Sitting on a sumptuous chair, the Virgin tenderly contemplates the nude Christ child, whose expression is pensive and informal. Above them, two cherubs crown Mary. Michelangelo’s sculpture, the Madonna of Bruges has been mentioned as a possible influence, as both combine a carefree Christ child with a solemn mother.
After Bolognese classicism went out of fashion in the second half of the 19th century, this work was looked upon with some scorn. Pérez Sánchez, for example, who knew the Museo del Prado’s collection of Italian painting very well, affirmed: Today, it is not so esteemed and it can be seen as a lesser, second-rate work that may well have been painted largely by the artist’s workshop. In 1980, a restoration required by this painting’s delicate state of conservation removed the old repainting that had hidden its quality, leading to a radical change of opinion. Since then, no one has doubted its authorship and it is again considered a work by Reni.

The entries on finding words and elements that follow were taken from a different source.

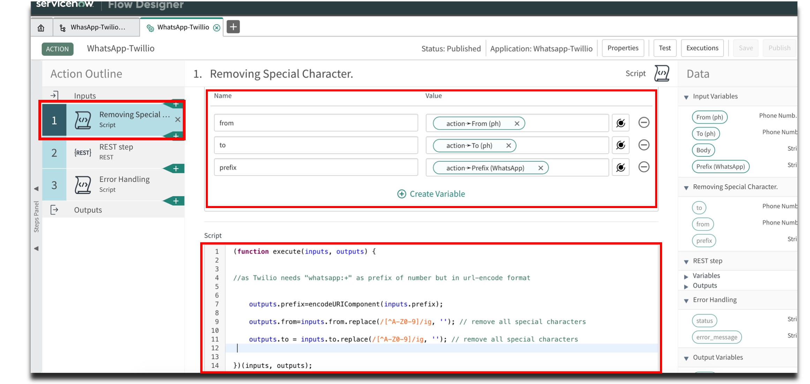This screenshot has height=384, width=810.
Task: Collapse the Input Variables section
Action: [x=686, y=96]
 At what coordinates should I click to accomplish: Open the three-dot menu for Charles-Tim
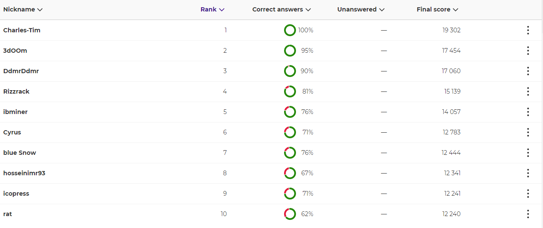coord(528,30)
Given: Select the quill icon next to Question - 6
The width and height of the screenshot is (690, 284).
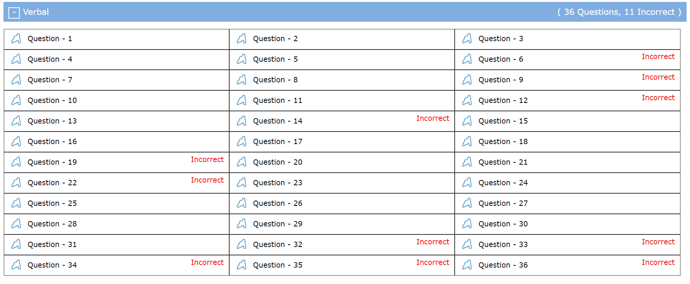Looking at the screenshot, I should (x=467, y=59).
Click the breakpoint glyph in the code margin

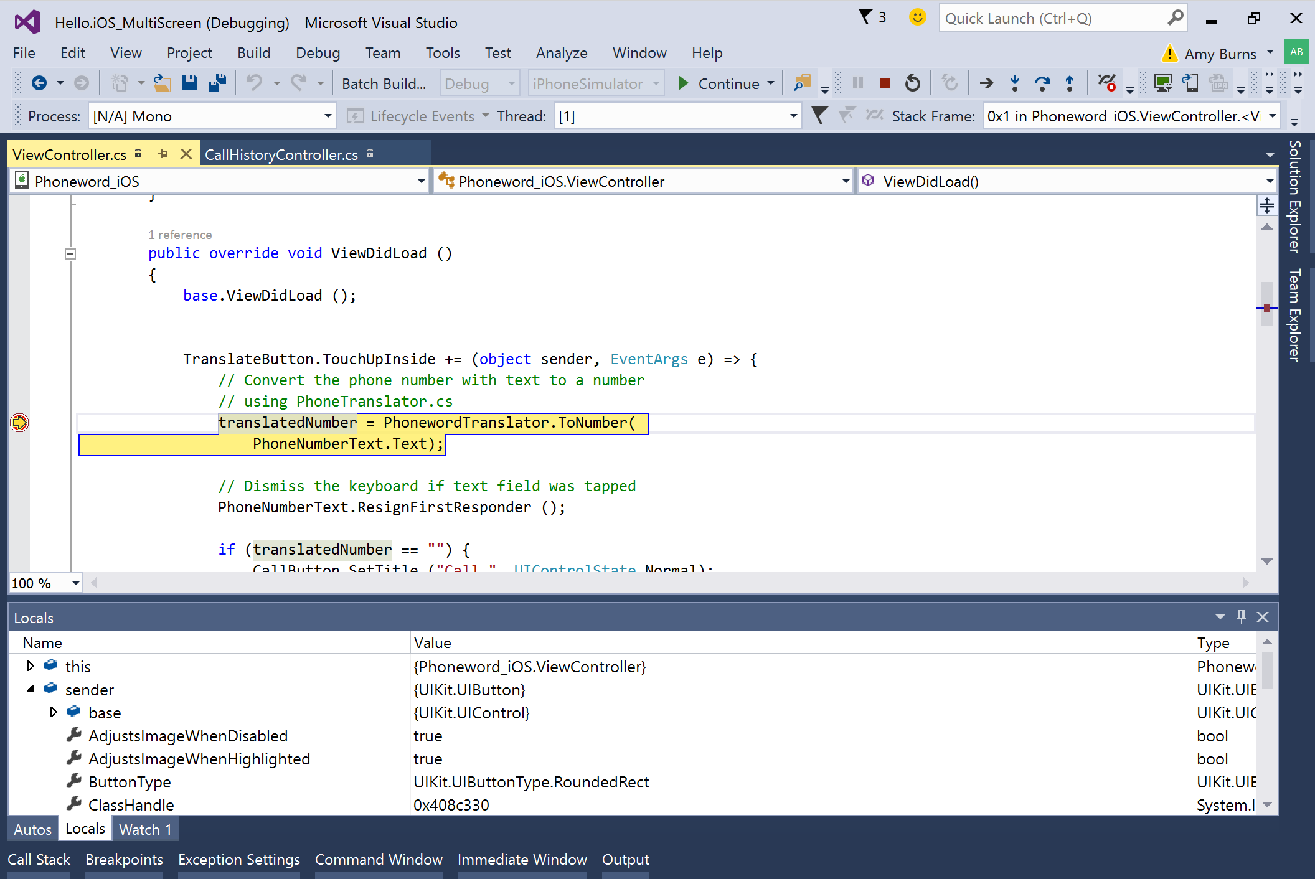click(19, 423)
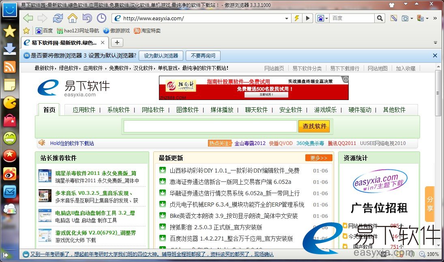This screenshot has width=444, height=262.
Task: Click the search magnifier next to Baidu box
Action: [x=380, y=18]
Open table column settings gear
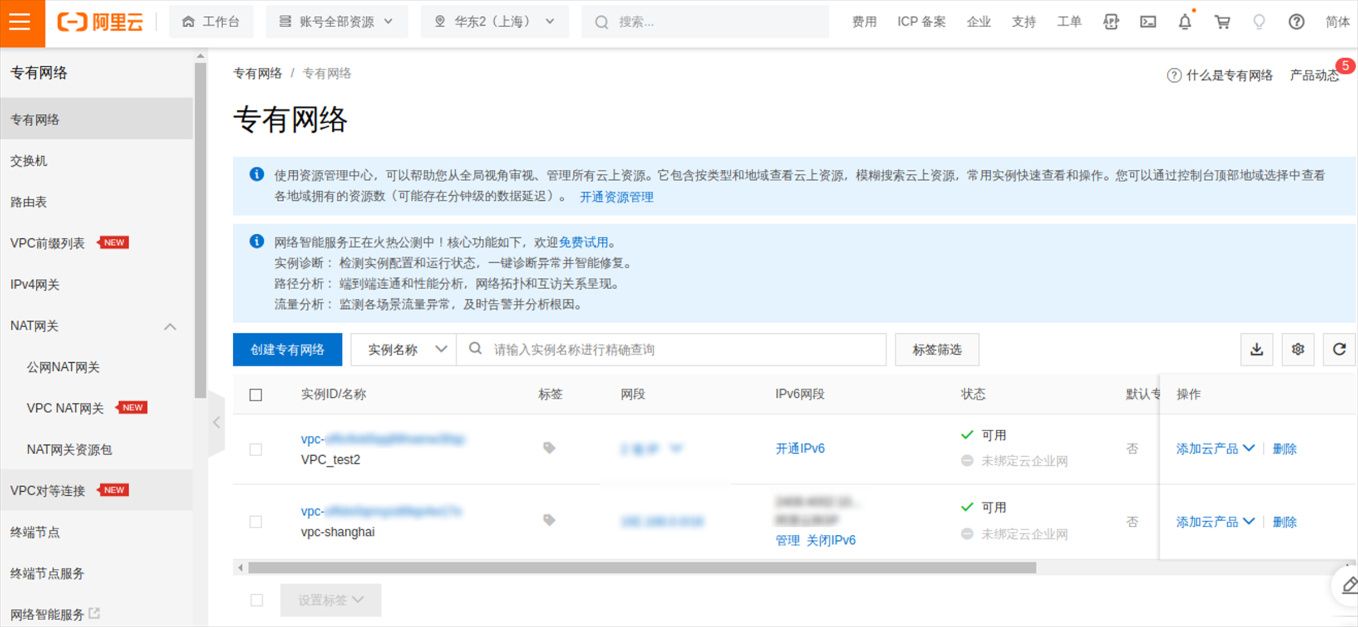1358x627 pixels. pos(1298,349)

Guido Reni trained at the studio of Denys Calvaert and later, in 1594, he entered the Accademia founded in Bologna by the Carracci, studying there for four years. In 1601 he settled in Rome, where he painted for outstanding patrons, including the Borghese family. He maintained contact with painters from the Carracci’s circle, including Domenichino and Albani. His rebellious character and his failure to meet his deadlines for certain works, as well as numerous gambling debts, led to quarrels with some of his clients, including the pope. He developed a pictorial style influenced by classical sculpture and by Raphael, with severe forms and vibrant colors. Particularly striking are his female religious figures, who turn their eyes imploringly toward heaven and were later copied by innumerable artists. His final works are characterized by monochromatic tonalities and unfinished forms.
There is no concrete information about when Madonna with a Chair entered Spain’s Royal Collection, but it was already there during the reign of Philip IV, who sent it to decorate the monastery at El Escorial. It appeared in the Prior’s meeting hall there in 1660 and was seen and praised by Hieronymite monk Francisco de los Santos in 1667. In 1772, it is also mentioned by Antonio Ponz, author of a Spanish travelogue with significant information about art. In 1837, it was moved to the Museo del Prado from the Royal Palace in Madrid, where it had been since at least 1811 (Text drawn from Úbeda de los Cobos, A.: El Prado en el Ermitage, Museo Nacional del Prado, 2011, pp. 100-101).